### Aim:
In the opinion piece on dignity below, condense the paragraph that begins "Recent events of far-reaching importance" into a short bulleted list that keeps its main facts.

### Quoted text:
-- start --

Top

Ashwani Kumar | Ensuring dignity for all, respect for the law, still a key challenge

Questions about the Supreme Court's vacillation and seeming incapacity to enforce its judgments, have diminished judicial prestige

As India joined the world in celebrating human dignity on Global Dignity Day earlier this month (October 21), regrettably, over seven decades after Independence, we face a legitimate interrogation about our faltering record in the advancement of a defining national aspiration. India stands at number 94 out of 107 countries evaluated on the Global Hunger Index, with over 140 million undernourished children. Unabated cases of rape, encounter deaths, custodial torture, abuse of elders and children, depriving people of basic human rights and the loss of dignity of the marginalised multitude, the suborning of fundamental freedoms by a muscular State and a fraying democracy mock the constitutional promise of fraternity, with individual dignity as its principal constituent. Even though the Supreme Court, as our Constitution’s designated guardian, has declared that the right to life under Article 21, without dignity, is like “a sound that is not heard”, a continuing loss of dignity is a painful reality.

Recent events of far-reaching importance involving the executive and judiciary have raised concerns about the institutional role and failure in advancing the Constitution’s promise of dignity. An unprecedented letter by the Andhra Pradesh chief minister to the Chief Justice of India, in which he complained about interference by a senior Supreme Court judge in the administration of justice by certain Andhra Pradesh high court judges, has compromised the institutional integrity and dignity of the higher judiciary. Making public his letter, on a sensitive subject under the Chief Justice’s consideration, the state’s chief executive hasn’t done justice to his office either. While judges must defend their dignity and vindicate their oath of office, the chief minister also cannot escape the burden of constitutional discipline and the high standards of rectitude expected of him.

Whether a criminal contempt action against the CM can alone redeem the prestige and dignity of the higher judiciary is debatable. Judging from the public response to the contempt proceedings in Prashant Bhushan’s case, only an unanswerable case of criminal contempt founded on clear mala fide by the CM would invest the punitive judicial remedy with credibility and a moral appeal. A credible resolution of a complex situation will indeed test the wisdom of the wise and the inter-institutional capacity to advance constitutional justice. A restrained and sparing use adds to the legitimacy of the contempt jurisdiction, and till recently this was the court’s preferred approach. This is because the authority and dignity of the higher judiciary as custodian of the constitutional principle rests not on the “coercive power of the judges but the deference and respect which is paid to them and their acts”. Judicial dignity is clearly anchored in its moral rightness rather than a colonial heritage of enforced dignity in a republic of free men. The courts’ majesty lies in the objectivity, consistency and intellectual integrity of their judgments, which must remain open to public scrutiny and fair comment. Judicial dignity, in the final analysis, is a function of the community’s responsive chord to its pronouncements based upon a shared sense of justice. Judicial excess or abdication are both fatal to judicial prestige.

-- end --

### Raw data:

-- start --

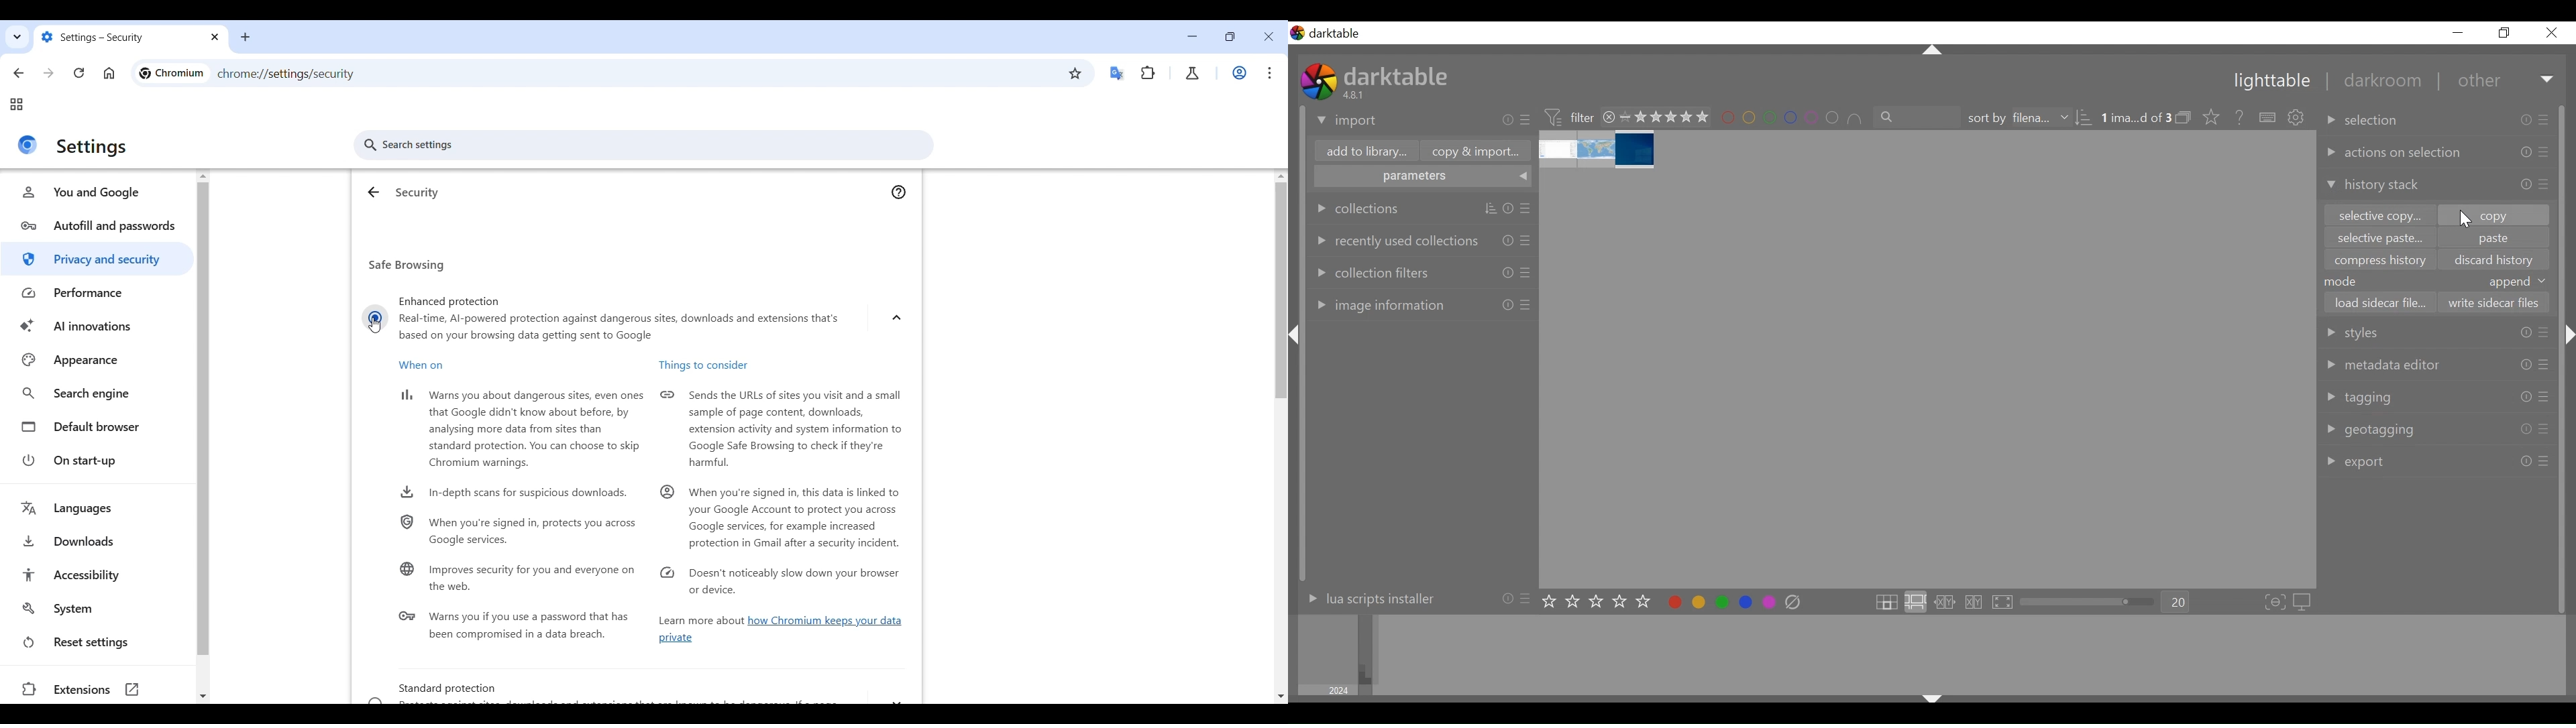 Image resolution: width=2576 pixels, height=728 pixels. I want to click on parameters, so click(1424, 178).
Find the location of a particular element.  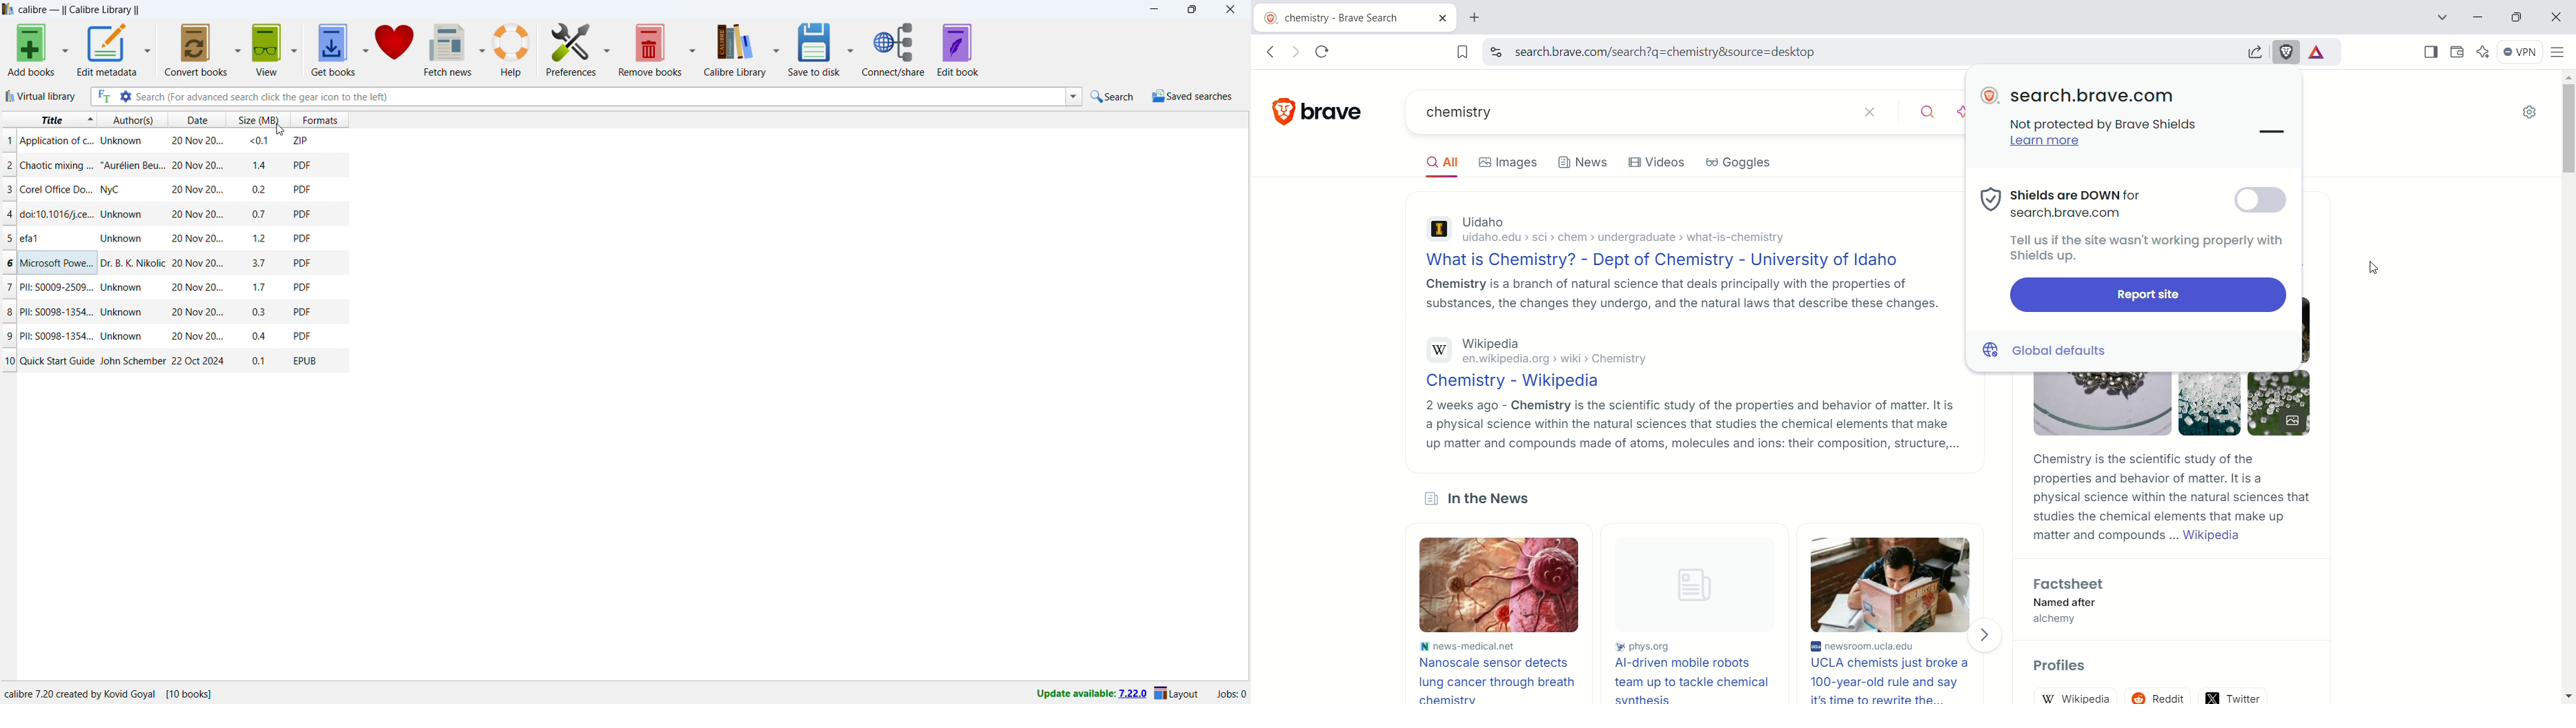

close is located at coordinates (1231, 10).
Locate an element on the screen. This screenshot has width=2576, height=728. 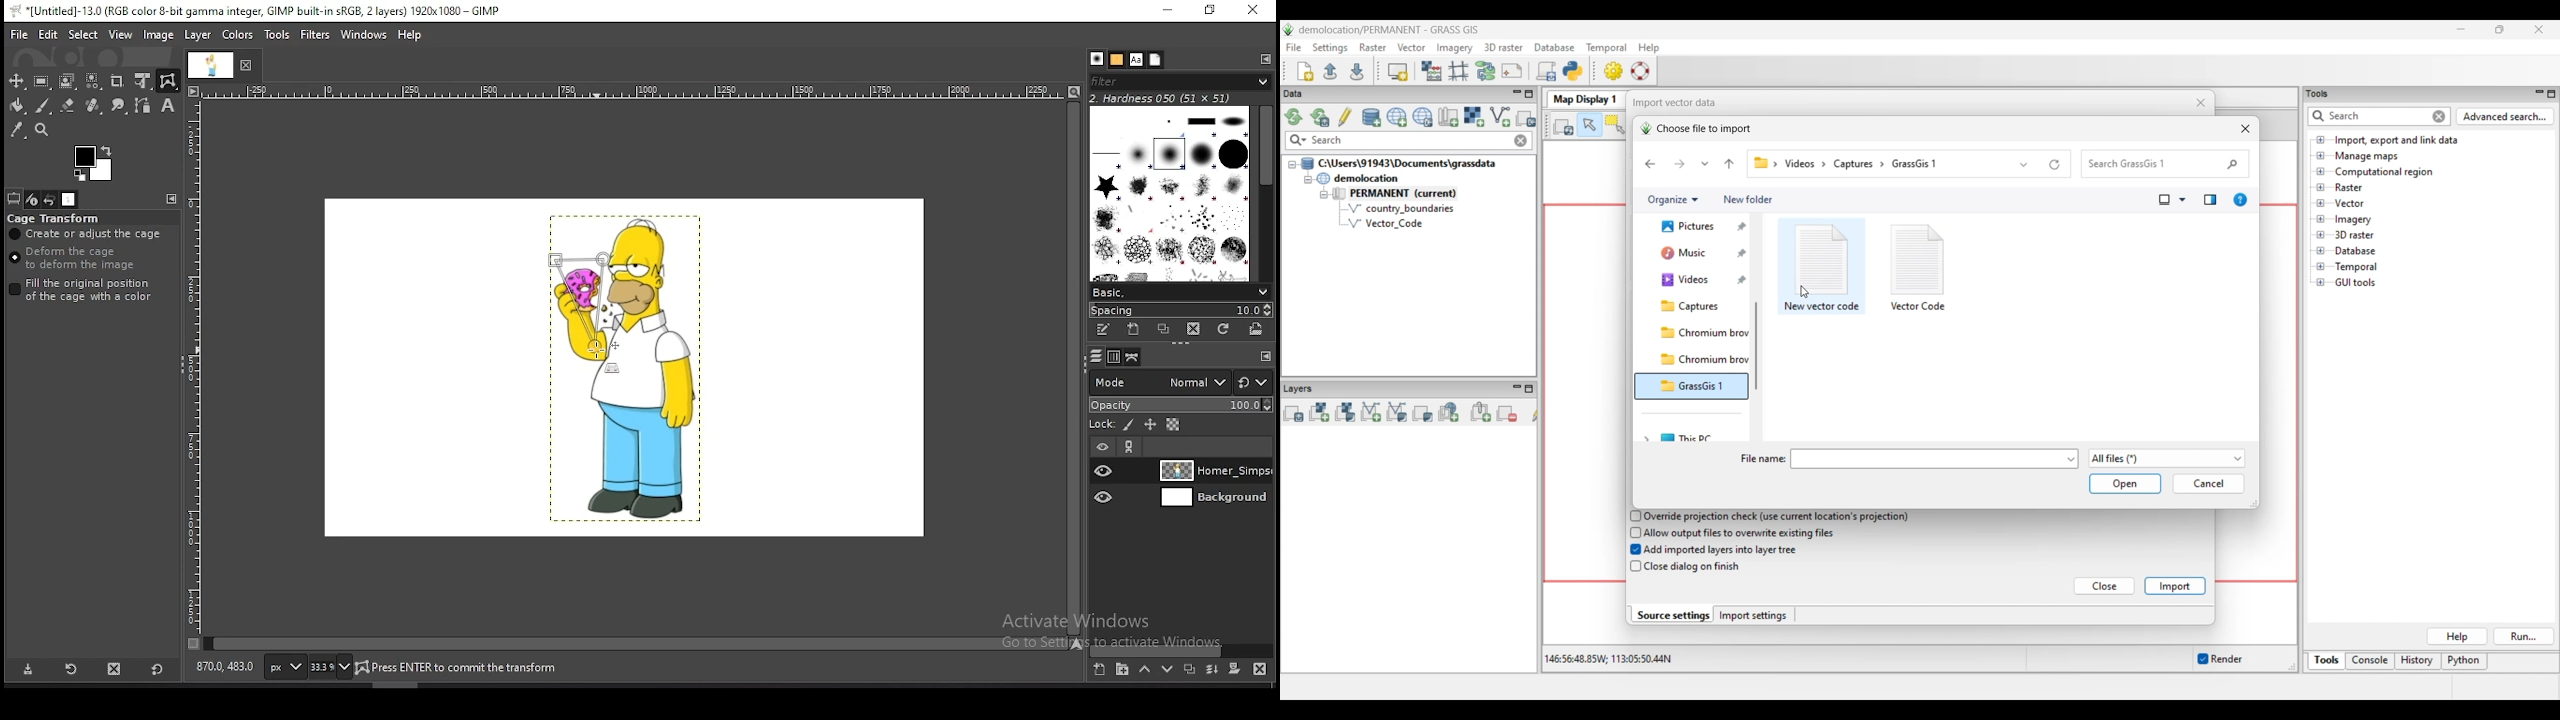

-- end --

### Written answer:
- Recent events involving the executive and judiciary have raised concerns about institutions failing to advance the Constitution's promise of dignity.
- The Andhra Pradesh chief minister wrote an unprecedented letter to the Chief Justice of India. It complained that a senior Supreme Court judge was interfering in the administration of justice by certain Andhra Pradesh high court judges.
- The letter has compromised the institutional integrity and dignity of the higher judiciary.
- By making the letter public on a sensitive matter the Chief Justice was still considering, the chief minister has not done justice to his own office.
- Judges must defend their dignity and uphold their oath of office. The chief minister is also bound by constitutional discipline and high standards of rectitude.